Unfortunately I don't know what the resistor packs look like. I've read about these being cut off to allow internal and external drives, but I haven't been able to find a photo with the specific components identified. Any idea how I can confirm this? I could post a picture of the board if someone can then point out the packs.
>Here is the way the Commodore A2091 board reads the SCSI chain: IDs 0 to 2 are for hard drives, IDs 3 and 4 are for CD Rom drives, and IDs 5 and 6 are for ZIP, Tape drives, etc.

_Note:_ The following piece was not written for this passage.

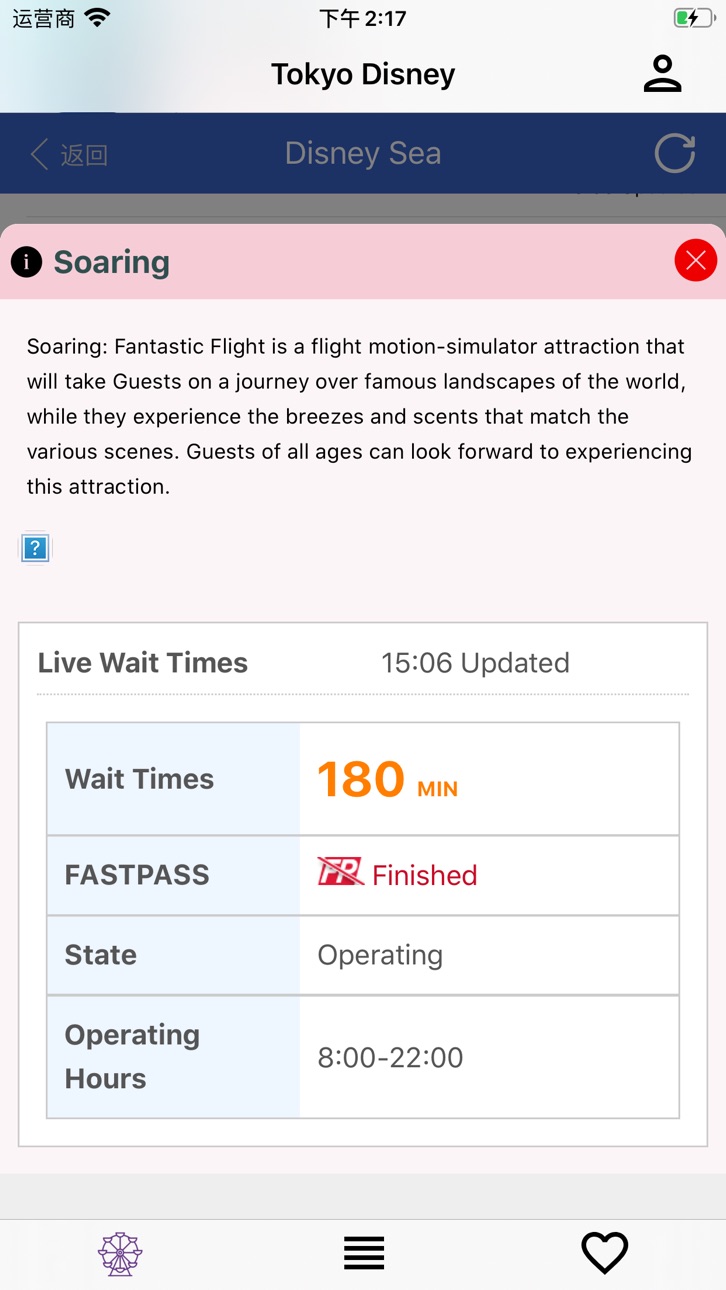
Task: Tap the Disney Sea header title
Action: [x=363, y=153]
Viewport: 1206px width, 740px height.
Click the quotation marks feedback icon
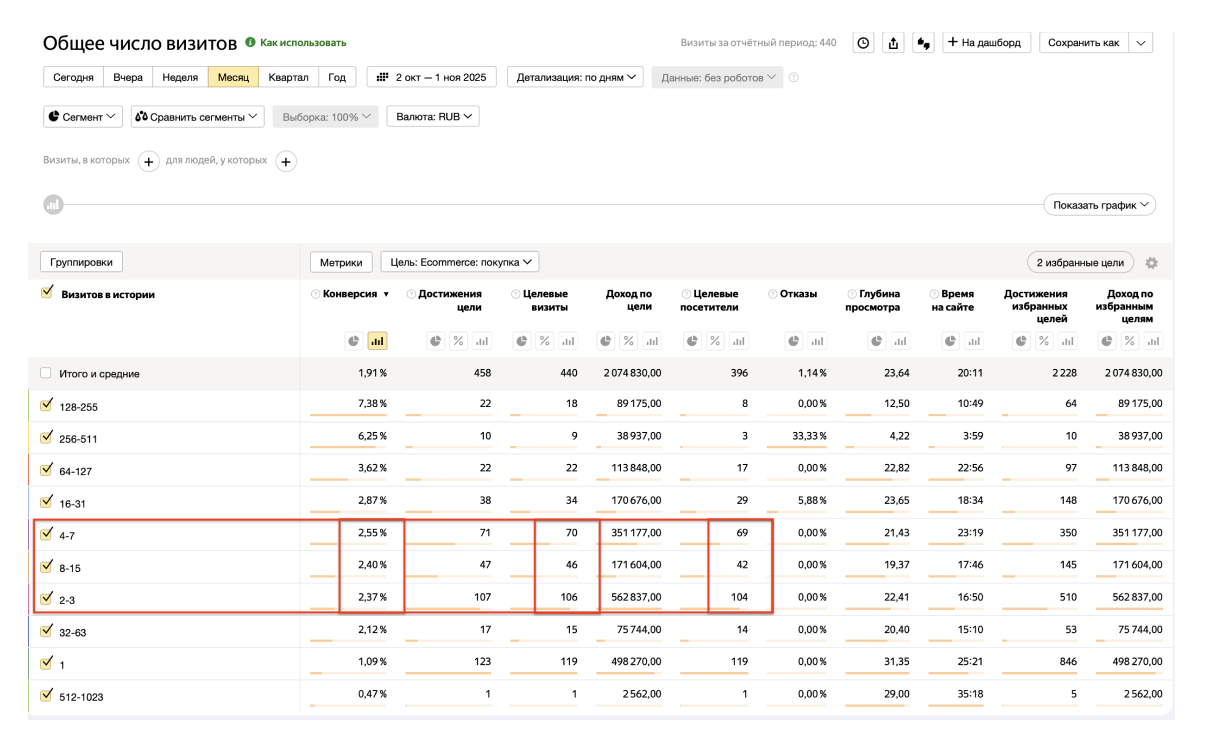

That's interesting! I've never heard this before. I thought that any scsi device could be placed on any ID as long as it's unique. In fact weren't the A2091's produced before CDROM drives were particularly common, let alone zip drives? Still it's worth a try. My hard drive is unit 1 at the moment and the CDROM unit 2, so I could try shifting the CDROM to unit 3 and see if it helps.
>The A2091 reads from SCSI ID 0 to 7, NOT from 7 to 0.
How does this affect things? I assume that termination is interested in the physical order that the drives are chained, not the order that the unit IDs are set? Am I wrong on this?
>Also looking at your setup, if there is DRAM installed on the A2091 then REMOVE THEM! You can only have up to 8 megs on the Zorro II bus. The 4 megs of memory on Commodores A2630 card, even though it is concidered 32-bit memory, it is still part of the Zorro II bus.
Yup thanks, no memory on the A2091. In fact I've already had to reduce the memory on the A2058 after installing the Picasso II board.
>I don't know why Commodore designed the A2630 board the way they did, but those of us that love this 68030 board have to live with it.
I believe it was so that the memory was still available when you boot using the 68000 instead of the 68030. Probably a good idea at the time (keeping backwards compatability) but a pain now as I really didn't want to go from 8MB to 6MB when installing the graphics card.
Thanks for the suggestions. I'll try changing the CDROM unit ID and let you know how it goes.